Operators in java

Let’s learn operators in java.

Operators in java

Operator is symbol to perform operations. Here are types of operators in java,

  • Arithmetic operators in java
  • Unary operators in java
  • Logical operator
  • Shift operator
  • Relational operators in java or java relational operators
  • Bitwise operators in java
  • Ternary operator in java
  • Assignment operator

Arithmetic operators in java

Arithmetic operator is used in mathematical expressions to perform division, addition, subtraction and multiplication.

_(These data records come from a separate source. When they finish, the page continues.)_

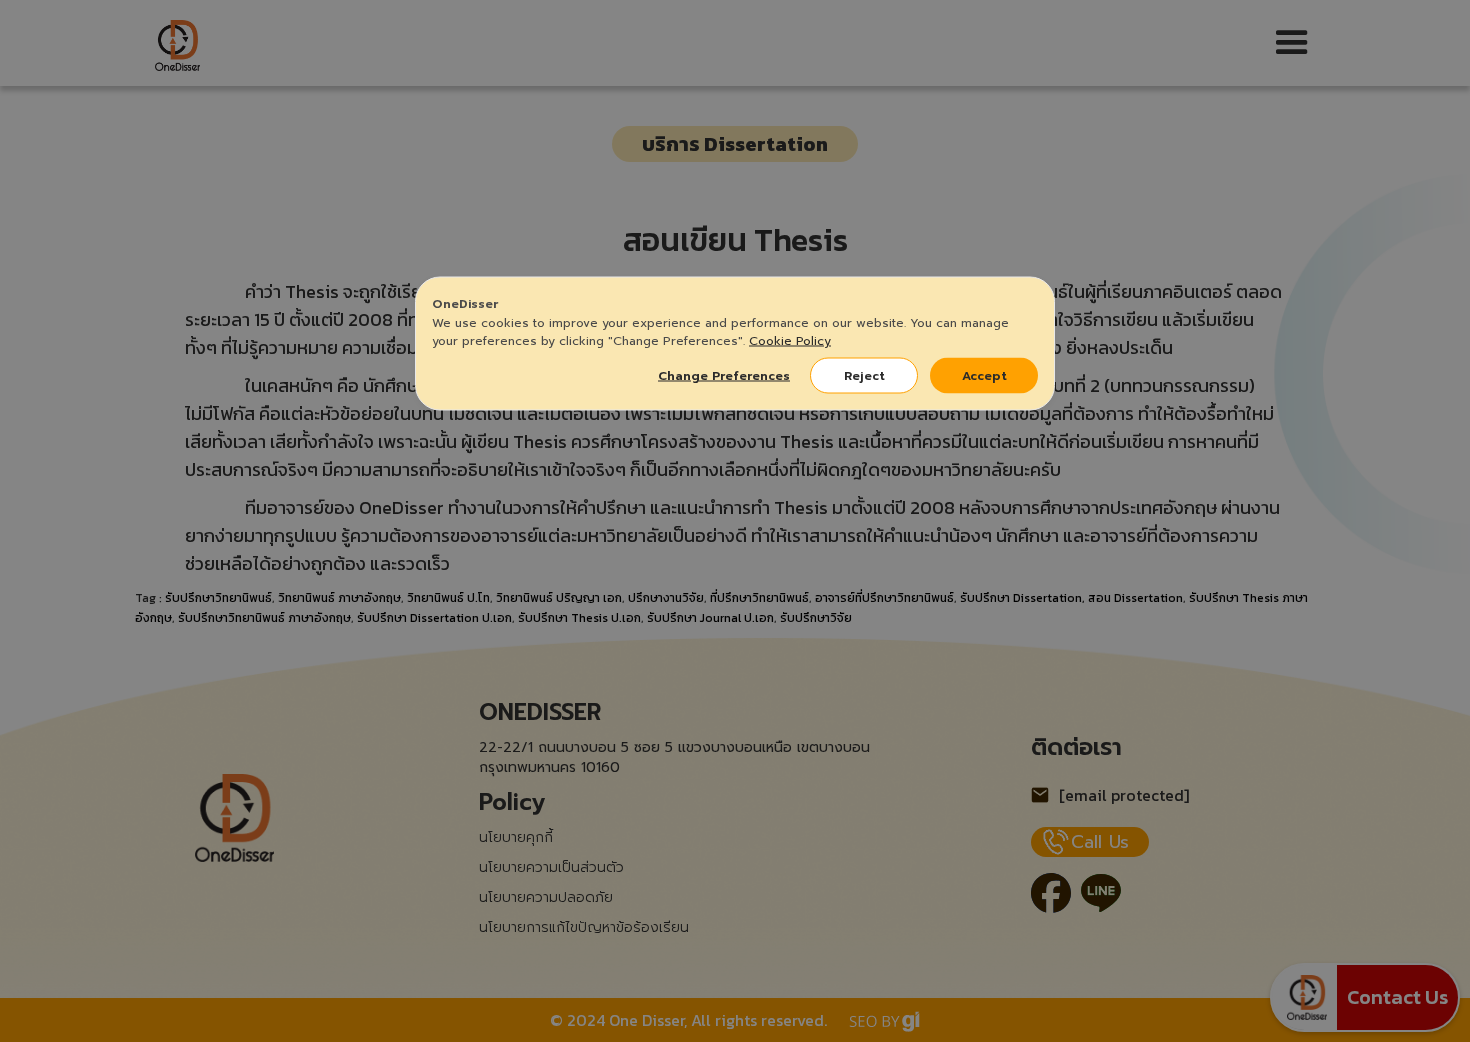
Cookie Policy (790, 341)
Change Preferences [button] (724, 376)
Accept (984, 376)
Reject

public class ArithmeticOperatorDemo
{
   public static void main(String[] args)
   {
      int i = 25;
      int j = 5;
      System.out.println(i + j);
      System.out.println(i - j);
      System.out.println(i * j);
      System.out.println(i / j);
      System.out.println(i % j);
   }
}

Output:

30
20
125
5
0


Unary operator in java

Unary operator needs only one operand. Using unary operator we can increment, decrement and many more.

Unary operators includes logical, arithmetic and other operators that use only single or one operand.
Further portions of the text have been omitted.